Revascularizations Lower in States with Medicare Restrictions
Certificate-of-need regulations do not affect 30-day surgery rates and mortality
TUESDAY, May 9 (HealthDay News) -- A study of more than 1.1 million Medicare beneficiaries with acute myocardial infarction (AMI) shows that those living in states with certificate-of-need regulations have lower rates of coronary revascularization than patients living in other states, according to a report in the May 10 issue of the Journal of the American Medical Association.
Ioana Popescu, M.D., from the University of Iowa Hospitals and Clinics in Iowa City, and colleagues retrospectively examined 1.13 million Medicare beneficiaries with AMI who were age 68 or older and who were admitted to 4,587 U.S. hospitals between 2000 and 2003. The investigators compared rates of intervention and mortality based on state-required certificate-of-need regulations.

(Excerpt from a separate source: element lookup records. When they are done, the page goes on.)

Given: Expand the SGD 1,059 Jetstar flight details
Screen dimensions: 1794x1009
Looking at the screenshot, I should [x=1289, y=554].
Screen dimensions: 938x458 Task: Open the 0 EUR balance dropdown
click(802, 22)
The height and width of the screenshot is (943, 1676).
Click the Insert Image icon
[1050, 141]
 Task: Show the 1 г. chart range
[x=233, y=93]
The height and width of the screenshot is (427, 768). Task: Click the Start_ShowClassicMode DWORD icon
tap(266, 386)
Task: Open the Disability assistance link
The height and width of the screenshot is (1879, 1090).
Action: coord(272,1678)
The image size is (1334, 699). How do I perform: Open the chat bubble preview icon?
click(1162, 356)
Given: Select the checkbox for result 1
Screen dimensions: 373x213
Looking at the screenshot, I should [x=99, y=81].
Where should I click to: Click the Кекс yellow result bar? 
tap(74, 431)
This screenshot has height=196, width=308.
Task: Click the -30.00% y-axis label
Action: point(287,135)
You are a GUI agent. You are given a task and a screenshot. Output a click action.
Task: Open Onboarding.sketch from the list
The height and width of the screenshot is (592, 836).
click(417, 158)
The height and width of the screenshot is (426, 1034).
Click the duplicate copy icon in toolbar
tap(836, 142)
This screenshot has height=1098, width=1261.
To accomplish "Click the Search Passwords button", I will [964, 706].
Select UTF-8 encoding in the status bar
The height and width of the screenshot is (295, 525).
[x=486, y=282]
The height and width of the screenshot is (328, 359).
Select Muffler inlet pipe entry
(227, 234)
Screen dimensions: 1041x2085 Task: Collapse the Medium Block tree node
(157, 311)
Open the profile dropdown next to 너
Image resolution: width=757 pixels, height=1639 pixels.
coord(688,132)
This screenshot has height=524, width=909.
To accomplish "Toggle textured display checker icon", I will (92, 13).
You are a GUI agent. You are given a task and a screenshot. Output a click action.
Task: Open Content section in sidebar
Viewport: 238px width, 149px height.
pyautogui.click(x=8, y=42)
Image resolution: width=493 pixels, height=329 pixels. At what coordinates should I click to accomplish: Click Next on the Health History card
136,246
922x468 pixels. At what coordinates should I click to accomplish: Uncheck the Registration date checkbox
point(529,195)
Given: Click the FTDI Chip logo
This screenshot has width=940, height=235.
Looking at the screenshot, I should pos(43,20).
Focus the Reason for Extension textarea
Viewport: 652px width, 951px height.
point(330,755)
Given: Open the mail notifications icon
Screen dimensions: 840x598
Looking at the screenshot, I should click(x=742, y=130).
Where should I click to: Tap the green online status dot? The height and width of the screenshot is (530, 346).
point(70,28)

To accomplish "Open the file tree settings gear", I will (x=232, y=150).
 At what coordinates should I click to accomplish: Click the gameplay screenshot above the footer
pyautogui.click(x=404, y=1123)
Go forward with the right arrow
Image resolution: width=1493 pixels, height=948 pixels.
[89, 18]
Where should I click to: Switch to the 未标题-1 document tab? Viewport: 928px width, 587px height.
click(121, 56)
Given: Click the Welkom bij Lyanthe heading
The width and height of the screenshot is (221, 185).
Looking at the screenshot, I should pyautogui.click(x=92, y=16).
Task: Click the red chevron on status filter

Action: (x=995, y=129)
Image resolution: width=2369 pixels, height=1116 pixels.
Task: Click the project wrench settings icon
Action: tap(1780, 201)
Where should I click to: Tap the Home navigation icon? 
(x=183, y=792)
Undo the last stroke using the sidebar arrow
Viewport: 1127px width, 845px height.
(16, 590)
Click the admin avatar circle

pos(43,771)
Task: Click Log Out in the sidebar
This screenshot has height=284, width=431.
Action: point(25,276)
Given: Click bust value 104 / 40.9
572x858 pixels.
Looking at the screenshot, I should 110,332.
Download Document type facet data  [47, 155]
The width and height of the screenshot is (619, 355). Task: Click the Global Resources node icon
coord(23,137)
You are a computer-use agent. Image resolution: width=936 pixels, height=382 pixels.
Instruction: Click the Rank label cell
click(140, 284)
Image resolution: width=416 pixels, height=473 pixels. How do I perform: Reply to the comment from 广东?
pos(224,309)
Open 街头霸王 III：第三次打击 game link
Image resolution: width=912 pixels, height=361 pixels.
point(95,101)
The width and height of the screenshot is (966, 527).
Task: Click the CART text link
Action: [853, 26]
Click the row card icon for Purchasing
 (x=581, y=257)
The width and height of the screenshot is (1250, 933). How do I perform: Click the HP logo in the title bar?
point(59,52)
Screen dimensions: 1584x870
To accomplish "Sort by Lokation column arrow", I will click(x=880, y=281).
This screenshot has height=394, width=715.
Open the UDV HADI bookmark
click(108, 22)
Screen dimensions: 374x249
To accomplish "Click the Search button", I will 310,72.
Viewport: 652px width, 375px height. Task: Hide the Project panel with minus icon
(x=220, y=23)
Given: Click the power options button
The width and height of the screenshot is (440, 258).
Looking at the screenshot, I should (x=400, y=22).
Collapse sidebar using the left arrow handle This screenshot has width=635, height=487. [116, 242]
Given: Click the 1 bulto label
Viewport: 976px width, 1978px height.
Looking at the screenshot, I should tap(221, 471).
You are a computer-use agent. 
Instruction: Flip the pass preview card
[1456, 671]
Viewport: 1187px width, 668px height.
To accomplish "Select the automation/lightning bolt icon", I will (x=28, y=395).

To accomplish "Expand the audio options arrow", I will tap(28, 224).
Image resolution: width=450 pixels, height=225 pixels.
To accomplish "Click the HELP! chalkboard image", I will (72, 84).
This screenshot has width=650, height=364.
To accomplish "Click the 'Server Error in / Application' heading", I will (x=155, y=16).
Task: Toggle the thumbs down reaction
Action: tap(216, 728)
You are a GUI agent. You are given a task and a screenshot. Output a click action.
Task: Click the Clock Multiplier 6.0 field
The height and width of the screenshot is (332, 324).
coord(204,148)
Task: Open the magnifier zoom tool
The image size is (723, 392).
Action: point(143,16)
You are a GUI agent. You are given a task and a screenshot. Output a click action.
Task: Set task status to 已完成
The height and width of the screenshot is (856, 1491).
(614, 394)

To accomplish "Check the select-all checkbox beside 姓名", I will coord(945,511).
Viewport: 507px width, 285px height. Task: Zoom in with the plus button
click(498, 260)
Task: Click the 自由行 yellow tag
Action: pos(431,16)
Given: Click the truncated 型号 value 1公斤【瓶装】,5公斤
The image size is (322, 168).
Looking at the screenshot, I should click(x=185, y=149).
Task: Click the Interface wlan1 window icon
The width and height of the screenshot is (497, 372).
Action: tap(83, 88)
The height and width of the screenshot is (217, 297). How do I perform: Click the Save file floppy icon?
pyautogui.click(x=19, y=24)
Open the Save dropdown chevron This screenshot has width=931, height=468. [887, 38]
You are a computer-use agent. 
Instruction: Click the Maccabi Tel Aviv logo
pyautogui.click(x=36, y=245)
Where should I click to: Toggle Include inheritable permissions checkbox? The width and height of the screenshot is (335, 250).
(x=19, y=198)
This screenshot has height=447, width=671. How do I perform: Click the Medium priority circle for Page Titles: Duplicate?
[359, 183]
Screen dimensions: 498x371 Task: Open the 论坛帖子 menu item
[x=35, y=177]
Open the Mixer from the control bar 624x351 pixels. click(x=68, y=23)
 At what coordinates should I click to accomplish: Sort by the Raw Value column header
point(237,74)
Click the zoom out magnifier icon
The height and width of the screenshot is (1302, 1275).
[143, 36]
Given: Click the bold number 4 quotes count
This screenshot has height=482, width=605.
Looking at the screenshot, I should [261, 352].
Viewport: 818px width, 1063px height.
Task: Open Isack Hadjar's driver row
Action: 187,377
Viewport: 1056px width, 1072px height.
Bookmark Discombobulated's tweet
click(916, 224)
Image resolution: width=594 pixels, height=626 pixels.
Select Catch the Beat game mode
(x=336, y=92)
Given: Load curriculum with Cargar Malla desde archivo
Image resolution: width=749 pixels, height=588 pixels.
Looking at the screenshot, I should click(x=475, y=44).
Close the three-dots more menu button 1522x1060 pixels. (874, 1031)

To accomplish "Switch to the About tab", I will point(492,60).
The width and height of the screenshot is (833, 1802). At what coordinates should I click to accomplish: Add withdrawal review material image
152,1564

Patients in states with these regulations were less likely to be admitted to hospitals with revascularization services (51.5 percent versus 62.8 percent) or to undergo revascularization (26.1 percent versus 31.8 percent) than states without. Fewer patients in states with moderate to highly stringent regulations underwent intervention in the first two days, but the rates were similar at three to 30 days. Mortality was not affected by the regulations.
The study "demonstrates that government-based regionalization is safe for AMI patients in that 30-day mortality is not compromised despite lower revascularization rates," according to an editorial. "The next challenge is to determine how to fine-tune regionalization policies in certificate-of-need and non-certificate-of-need states to create systems that are as effective and efficient as possible."